**PROVIDED MATERIAL:**
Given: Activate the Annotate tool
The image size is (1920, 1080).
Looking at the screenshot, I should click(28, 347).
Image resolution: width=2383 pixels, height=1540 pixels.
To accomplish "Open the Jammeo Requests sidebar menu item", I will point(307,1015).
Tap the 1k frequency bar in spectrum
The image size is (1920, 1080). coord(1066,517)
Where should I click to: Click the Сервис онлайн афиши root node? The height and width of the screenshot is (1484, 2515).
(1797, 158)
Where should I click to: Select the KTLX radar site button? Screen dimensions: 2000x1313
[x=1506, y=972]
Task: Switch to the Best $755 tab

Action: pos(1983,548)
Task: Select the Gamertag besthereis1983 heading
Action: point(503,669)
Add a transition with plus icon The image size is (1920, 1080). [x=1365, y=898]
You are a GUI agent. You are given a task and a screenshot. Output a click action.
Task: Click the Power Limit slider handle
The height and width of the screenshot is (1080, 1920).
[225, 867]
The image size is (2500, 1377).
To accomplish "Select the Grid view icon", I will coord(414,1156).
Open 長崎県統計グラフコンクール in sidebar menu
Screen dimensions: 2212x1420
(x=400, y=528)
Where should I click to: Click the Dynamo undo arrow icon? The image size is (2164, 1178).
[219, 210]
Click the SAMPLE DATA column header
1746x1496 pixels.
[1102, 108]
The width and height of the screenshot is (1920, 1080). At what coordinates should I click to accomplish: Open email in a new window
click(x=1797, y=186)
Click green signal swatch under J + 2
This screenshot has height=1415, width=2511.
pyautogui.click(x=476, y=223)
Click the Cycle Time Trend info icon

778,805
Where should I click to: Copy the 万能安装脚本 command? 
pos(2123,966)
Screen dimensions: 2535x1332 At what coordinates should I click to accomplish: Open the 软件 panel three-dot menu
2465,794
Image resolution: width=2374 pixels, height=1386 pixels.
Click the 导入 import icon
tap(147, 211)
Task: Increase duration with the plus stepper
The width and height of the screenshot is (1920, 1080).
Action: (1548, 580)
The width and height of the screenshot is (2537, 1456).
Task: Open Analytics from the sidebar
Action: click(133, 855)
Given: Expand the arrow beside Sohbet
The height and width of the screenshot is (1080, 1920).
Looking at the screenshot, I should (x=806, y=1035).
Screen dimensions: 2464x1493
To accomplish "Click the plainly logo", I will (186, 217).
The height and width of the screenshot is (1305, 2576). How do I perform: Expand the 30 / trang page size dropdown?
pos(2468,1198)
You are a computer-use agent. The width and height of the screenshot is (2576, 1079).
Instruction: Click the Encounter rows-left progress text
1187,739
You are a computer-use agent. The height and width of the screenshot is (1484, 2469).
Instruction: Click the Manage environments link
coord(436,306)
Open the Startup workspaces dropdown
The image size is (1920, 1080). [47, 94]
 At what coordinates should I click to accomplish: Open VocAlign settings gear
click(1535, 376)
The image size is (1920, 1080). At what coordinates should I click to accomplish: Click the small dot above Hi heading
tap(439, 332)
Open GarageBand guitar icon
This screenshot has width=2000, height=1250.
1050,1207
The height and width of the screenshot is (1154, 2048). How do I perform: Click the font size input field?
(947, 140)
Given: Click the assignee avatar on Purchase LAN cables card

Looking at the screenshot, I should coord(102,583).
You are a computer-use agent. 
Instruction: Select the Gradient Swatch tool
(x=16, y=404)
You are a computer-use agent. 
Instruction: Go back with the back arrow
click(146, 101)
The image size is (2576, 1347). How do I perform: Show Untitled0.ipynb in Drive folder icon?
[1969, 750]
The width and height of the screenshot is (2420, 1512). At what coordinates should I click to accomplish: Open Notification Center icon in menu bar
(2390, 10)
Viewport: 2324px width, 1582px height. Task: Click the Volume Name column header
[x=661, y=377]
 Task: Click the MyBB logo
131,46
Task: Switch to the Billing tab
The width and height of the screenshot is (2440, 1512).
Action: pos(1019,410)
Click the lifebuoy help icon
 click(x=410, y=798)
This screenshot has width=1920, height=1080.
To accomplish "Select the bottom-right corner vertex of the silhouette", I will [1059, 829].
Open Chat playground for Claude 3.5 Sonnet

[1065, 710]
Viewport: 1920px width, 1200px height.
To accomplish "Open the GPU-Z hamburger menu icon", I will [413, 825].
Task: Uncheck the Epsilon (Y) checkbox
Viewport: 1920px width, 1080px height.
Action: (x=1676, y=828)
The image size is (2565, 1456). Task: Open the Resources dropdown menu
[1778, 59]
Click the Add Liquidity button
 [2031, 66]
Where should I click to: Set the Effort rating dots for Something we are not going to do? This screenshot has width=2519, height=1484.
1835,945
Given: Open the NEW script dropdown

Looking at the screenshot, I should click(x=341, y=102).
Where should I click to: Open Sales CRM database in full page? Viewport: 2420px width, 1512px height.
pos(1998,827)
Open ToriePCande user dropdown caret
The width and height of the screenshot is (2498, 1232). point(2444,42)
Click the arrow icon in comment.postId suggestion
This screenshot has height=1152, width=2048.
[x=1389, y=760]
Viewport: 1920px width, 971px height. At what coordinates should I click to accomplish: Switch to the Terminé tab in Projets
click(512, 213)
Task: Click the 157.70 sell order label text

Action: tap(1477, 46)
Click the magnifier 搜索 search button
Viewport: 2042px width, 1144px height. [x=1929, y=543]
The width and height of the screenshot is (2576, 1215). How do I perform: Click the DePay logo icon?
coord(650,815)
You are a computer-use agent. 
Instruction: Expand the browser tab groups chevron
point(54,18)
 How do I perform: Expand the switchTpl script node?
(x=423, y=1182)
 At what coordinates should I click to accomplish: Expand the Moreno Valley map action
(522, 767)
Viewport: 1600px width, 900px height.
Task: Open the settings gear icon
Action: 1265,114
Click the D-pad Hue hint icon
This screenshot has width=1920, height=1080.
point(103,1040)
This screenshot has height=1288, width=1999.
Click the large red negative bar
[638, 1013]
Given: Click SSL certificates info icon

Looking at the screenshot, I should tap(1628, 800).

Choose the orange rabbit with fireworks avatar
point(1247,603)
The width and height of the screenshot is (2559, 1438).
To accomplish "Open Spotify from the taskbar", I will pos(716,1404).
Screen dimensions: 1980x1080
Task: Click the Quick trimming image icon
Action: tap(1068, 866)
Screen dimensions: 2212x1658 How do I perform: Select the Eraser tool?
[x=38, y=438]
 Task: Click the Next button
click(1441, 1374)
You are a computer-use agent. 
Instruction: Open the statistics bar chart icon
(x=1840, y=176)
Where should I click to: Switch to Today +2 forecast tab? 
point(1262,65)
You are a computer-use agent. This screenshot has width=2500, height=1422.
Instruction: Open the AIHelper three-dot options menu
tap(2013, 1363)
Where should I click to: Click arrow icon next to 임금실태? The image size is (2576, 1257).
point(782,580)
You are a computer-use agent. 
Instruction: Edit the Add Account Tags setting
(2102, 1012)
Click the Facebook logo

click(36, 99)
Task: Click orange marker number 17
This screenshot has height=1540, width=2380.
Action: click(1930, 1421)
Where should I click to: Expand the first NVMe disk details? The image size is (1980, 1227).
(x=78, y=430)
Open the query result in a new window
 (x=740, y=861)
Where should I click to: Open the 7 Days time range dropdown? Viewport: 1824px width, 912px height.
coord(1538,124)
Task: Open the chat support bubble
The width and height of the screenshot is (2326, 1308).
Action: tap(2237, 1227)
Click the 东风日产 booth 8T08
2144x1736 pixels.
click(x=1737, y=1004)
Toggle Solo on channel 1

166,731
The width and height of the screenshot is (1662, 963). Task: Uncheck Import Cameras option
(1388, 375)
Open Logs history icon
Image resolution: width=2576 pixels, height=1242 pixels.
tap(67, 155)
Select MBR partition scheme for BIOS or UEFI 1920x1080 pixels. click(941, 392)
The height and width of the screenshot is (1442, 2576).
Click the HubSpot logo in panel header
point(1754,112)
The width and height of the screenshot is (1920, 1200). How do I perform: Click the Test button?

**TASK OBJECTIVE:**
Reproduce only the lines above, starting at the line with "Where should I click to: Set" and ending at the line with "Click the arrow", exactly as written.

**TASK RESULT:**
Where should I click to: Set the Effort rating dots for Something we are not going to do? This screenshot has width=2519, height=1484.
1835,945
Given: Open the NEW script dropdown

Looking at the screenshot, I should click(x=341, y=102).
Where should I click to: Open Sales CRM database in full page? Viewport: 2420px width, 1512px height.
pos(1998,827)
Open ToriePCande user dropdown caret
The width and height of the screenshot is (2498, 1232). point(2444,42)
Click the arrow icon in comment.postId suggestion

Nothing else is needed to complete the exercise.